Our approach is global and comparative, with regional interests of the faculty and graduate students including Africa, the Americas, the Caribbean, and the Middle East. Faculty members share an interest in the formation and organizational dynamics of middle range and/or large-scale societies. From the analysis of regional political economies to ritual analysis to colonialism and slavery, we stress the integration of anthropological theory with archaeological field methods, artifact analysis, and analytical approaches.

Faculty and students interact closely with anthropologists in other subfields of the Department, and our students gain a strong foundation in the field of anthropology.

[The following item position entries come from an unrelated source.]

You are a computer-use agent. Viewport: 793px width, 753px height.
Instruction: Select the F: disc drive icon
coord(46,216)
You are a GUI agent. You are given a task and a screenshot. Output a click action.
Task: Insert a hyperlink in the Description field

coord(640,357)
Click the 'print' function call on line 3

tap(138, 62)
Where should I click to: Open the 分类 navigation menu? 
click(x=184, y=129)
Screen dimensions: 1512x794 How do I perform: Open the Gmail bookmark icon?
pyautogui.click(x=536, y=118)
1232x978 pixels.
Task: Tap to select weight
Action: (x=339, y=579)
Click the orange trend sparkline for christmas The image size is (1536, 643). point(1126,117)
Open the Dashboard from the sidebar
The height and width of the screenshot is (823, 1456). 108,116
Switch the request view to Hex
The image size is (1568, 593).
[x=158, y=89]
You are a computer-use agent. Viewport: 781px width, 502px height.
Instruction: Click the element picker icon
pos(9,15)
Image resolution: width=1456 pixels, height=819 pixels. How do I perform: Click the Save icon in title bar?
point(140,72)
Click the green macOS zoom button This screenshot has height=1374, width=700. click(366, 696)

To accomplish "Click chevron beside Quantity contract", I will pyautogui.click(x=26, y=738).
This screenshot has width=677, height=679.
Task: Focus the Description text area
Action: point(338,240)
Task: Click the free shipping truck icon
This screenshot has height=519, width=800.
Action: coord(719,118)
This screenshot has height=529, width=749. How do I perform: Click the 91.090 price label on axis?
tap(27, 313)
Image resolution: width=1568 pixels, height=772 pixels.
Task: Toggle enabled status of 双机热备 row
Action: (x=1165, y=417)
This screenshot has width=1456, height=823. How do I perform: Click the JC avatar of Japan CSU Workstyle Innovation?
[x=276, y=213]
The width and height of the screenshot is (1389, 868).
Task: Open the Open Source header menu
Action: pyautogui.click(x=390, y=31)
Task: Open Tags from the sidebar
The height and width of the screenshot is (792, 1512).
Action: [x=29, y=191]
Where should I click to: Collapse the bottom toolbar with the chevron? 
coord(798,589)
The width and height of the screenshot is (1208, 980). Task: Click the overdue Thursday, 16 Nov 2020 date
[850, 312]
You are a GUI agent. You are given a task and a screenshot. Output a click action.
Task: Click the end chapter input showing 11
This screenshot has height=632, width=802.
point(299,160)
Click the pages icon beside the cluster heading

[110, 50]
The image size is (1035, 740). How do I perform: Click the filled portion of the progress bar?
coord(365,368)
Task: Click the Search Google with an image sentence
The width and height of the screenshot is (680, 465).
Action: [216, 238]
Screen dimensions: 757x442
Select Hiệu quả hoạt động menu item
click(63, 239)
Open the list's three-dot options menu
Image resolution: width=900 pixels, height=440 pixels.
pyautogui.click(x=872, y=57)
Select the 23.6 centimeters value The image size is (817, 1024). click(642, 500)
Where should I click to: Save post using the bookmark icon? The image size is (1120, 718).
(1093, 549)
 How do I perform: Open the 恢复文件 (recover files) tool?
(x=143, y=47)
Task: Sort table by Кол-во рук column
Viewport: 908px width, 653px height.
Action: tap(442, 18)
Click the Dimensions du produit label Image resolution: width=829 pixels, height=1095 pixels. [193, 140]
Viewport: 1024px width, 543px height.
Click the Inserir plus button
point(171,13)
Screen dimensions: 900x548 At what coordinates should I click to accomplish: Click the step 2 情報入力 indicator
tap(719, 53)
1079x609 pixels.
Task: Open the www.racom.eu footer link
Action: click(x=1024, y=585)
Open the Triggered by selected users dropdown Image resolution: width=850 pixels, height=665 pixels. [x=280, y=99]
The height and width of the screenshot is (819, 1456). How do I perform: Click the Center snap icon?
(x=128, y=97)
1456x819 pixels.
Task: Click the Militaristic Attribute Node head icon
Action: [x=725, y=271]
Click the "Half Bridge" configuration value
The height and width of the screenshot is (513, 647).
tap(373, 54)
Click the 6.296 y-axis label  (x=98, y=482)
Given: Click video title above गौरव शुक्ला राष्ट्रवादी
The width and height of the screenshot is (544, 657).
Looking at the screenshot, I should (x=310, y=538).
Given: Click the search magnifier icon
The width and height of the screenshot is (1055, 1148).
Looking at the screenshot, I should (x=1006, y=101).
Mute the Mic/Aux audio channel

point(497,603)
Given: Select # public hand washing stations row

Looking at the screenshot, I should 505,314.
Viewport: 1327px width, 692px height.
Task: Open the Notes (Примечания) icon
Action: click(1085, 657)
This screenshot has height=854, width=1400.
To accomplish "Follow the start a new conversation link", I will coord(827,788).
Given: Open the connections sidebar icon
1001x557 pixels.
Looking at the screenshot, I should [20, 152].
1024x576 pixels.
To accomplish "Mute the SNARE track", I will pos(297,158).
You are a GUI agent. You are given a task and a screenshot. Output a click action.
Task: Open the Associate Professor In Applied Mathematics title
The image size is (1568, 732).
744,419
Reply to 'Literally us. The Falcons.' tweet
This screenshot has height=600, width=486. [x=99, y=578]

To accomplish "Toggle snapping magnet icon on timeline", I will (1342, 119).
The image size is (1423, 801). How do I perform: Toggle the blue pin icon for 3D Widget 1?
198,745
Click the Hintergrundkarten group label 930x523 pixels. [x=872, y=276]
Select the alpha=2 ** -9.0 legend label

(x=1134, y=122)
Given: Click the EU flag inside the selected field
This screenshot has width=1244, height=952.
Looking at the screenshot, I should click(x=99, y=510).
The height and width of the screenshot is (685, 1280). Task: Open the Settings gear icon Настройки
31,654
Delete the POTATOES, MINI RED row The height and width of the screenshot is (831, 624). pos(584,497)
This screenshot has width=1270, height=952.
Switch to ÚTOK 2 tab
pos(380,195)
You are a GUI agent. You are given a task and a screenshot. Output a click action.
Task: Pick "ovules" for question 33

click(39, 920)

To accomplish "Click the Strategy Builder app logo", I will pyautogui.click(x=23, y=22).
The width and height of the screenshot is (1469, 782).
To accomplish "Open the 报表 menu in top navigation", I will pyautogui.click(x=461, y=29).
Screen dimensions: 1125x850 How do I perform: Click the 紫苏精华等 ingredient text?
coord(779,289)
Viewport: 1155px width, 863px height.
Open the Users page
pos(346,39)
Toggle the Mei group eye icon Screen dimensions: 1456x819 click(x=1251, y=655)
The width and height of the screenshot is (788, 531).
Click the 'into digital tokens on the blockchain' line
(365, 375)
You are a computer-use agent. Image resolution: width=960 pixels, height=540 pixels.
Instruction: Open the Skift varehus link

Our graduate program emphasizes the framing of significant research questions and the development of innovative research designs to investigate them. This training has contributed to the excellent track record of our students in obtaining research funding and job placement. We have found that the strong integration of archaeology, cultural anthropology, and linguistics in our Department provides our students with a distinctive and richly anthropological approach to the past.

Current research interests in the Department include:

  • the emergence and nature of medium-range and large-scale societies
  • households and house societies
  • political economy and exchange
  • ritual systems
  • regional networks
  • the study of European colonial expansion
  • subaltern studies (post-colonial identities, non-elites)
  • public archaeology and the politics of archaeology
  • urbanism
  • quantitative analysis
  • zooarchaeology
  • digital archaeology
     

The archaeology faculty host the Archaeology Brown-Bag Workshop, which provides an informal, interdisciplinary venue for presentations of work in progress by students, faculty, and visiting scholars, and for discussion of developments in the recent archaeological literature. Anthropology archaeology faculty also participate in the University's Interdisciplinary BA Program in Archaeology [link] with colleagues in Art History, Architectural History, History, Classics and other fields.